Descendant of man who left isles in early Victorian times to return
Australian woman Ivy Bradford and her husband Ray will be travelling to the Hamefarin in June. Ivy is looking forward to seeing the homeland of her great grandfather Simon Smith, who emigrated to seek a better life around 150 years ago. Here she tells of the hardships her forebears coped with in those pioneering days.
My great grandad Simon Smith was born around 2nd September 1841 in Shetland.
Simon and his brother Adam emigrated to Australia but on different ships – Simon probably around 1861 as he is not on the Scottish census of that year. Adam, who was four years younger, would have emigrated later as he appears on the 1851 and 1861 Scottish censuses.
Both brothers are buried in Normanton, then a small, isolated gold rush town in the Gulf of Carpenteria, which had a population of 1,350 in 1891. Simon probably set foot on Australian soil in New South Wales, then travelled to Cooktown, another area where gold was found, then on to Townsville, Queensland, where he found work on the wharves. This is also where he met and married Amelia Cleaver. The couple moved to Normanton around 1881.
Simon was the town lighter. He travelled by boat or barge to the mouth of the Norman River, which was full of crocodiles, to unload cargo from the big ships for the town of Normanton.
From 1887 to 1891 his occupation is recorded as “carpenter”.
Simon and Amelia produced 11 children but Normanton was a hard place to bring children into the world. Four of their nine daughters died within one month of being born, although five survived.
Their two boys, George, and their eighth child, my grandad Simon Norman (known as Simon Jr), also survived.
Simon Jr also worked on the Norman River. He braved the crocodiles and caught live fish for the townsfolk.
Once he had his catch he would tow the live fish in a cage behind his boat to the town. Here the people would come and buy their fresh live fish. Barramundi was the top fish.
Simon Jr also saw the huge shoals of prawn that were at the mouth of the Norman River, but nobody was interested in prawn back then. These days Karumba is famous for all the prawns the area produces.

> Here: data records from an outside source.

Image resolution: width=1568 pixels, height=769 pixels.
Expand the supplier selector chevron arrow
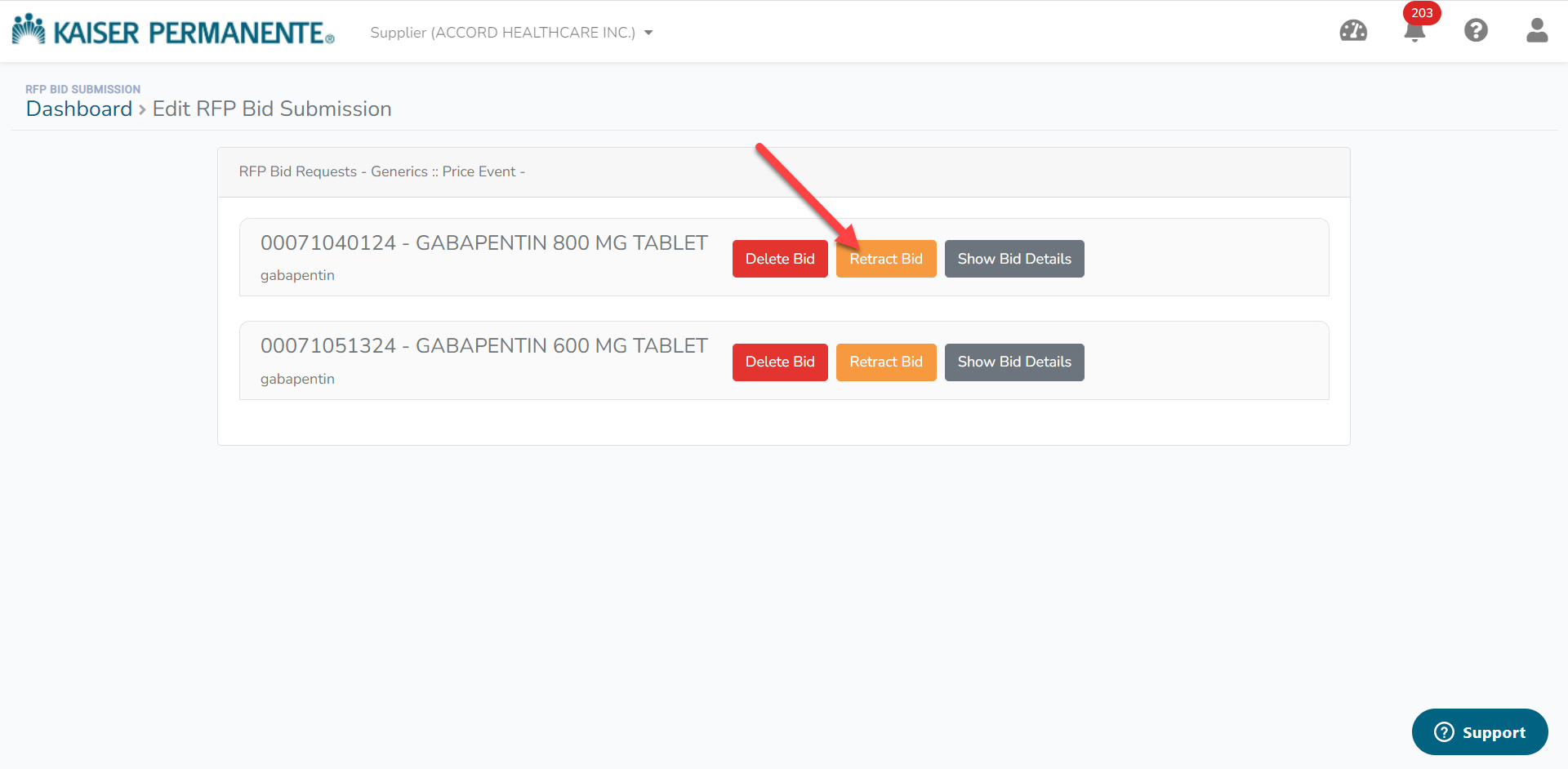tap(649, 33)
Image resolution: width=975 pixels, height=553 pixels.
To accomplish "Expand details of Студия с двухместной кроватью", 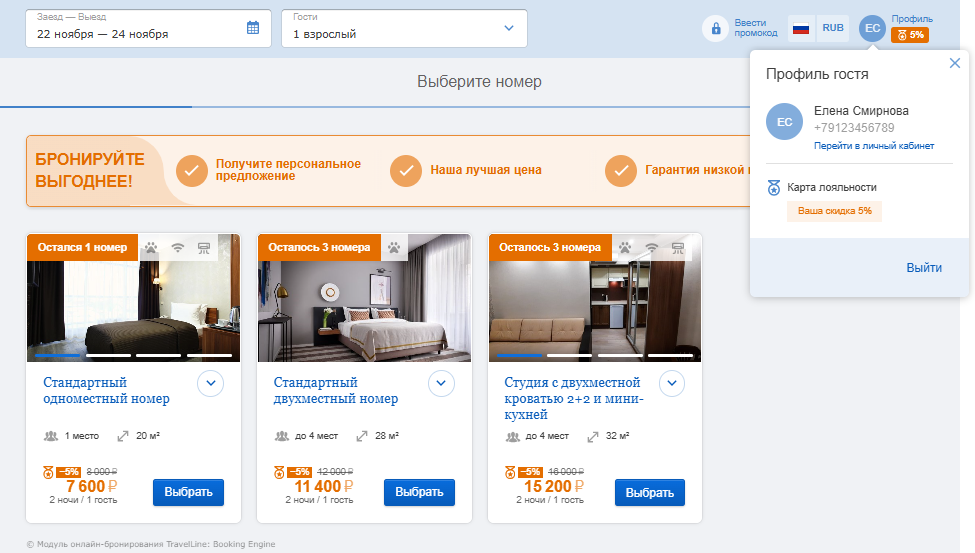I will pos(672,383).
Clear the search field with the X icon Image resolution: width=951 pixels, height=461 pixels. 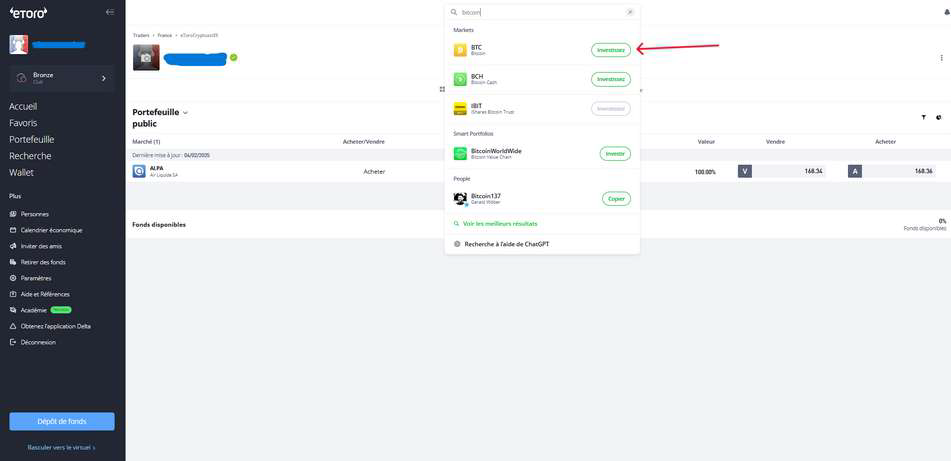click(x=630, y=12)
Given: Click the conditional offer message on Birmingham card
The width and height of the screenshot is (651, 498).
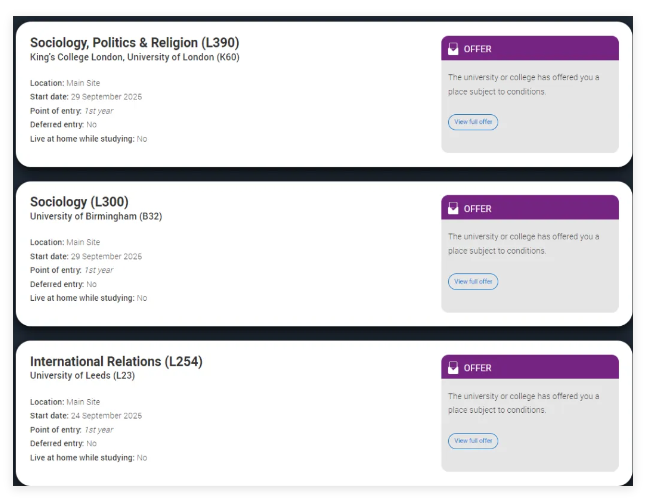Looking at the screenshot, I should 523,243.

Simon Jr married Rose Annie Densley and together they produced 12 children.
To help feed their large family the Smiths owned a herd of goats which produced milk and meat for all. Rose Annie baked all their bread in a wooden oven. She was very enterprising and also built the laundry under their high blockhouse on the banks of the Norman River.
Sometimes the large crocodiles would eat the goats. Simon Jr would set a trap and catch the rogue crocs. On one occasion he tied the huge live croc to a pole and sent it to the Sydney Zoo.
Later Simon Jr’s son Norman Smith would be the first to send live barramundi by plane out of Normanton.
Simon Smith Jr and all his family moved from Normanton to Townsville as the Second World War started. He died on 8th February 1945 in Townsville.
There were two sets of twins in Simon Jr and Rose Annie’s family – in 1931 the second set, Ivy and Grace, were born. Ivy Smith was my mother.
The family was living in China Street, Mundingburra, in 1949 when my mother met and married Eric Larsen. Eric, my father, was also from a fishing family – all our lives fishing has played a vital part.
My parents had three children. I am the eldest and was born in Townsville. I married Raymond Bradford, also born in Townsville, in 1969 and this union produced two girls. Sharon lives in Sydney with her family and Judith lives in Canberra with her family.
Ray was employed in the railway, and after our marriage we lived in Hughenden, Cairns and Brisbane.
For the past eight years we have lived in Caboolture just north of Brisbane. Both of us love travelling and have seen most of Australia, and are now planning a lot of trips overseas.
Shetland is on that list because I would like to know more about great grandad’s homeland and all it’s traditions. This will be our first visit.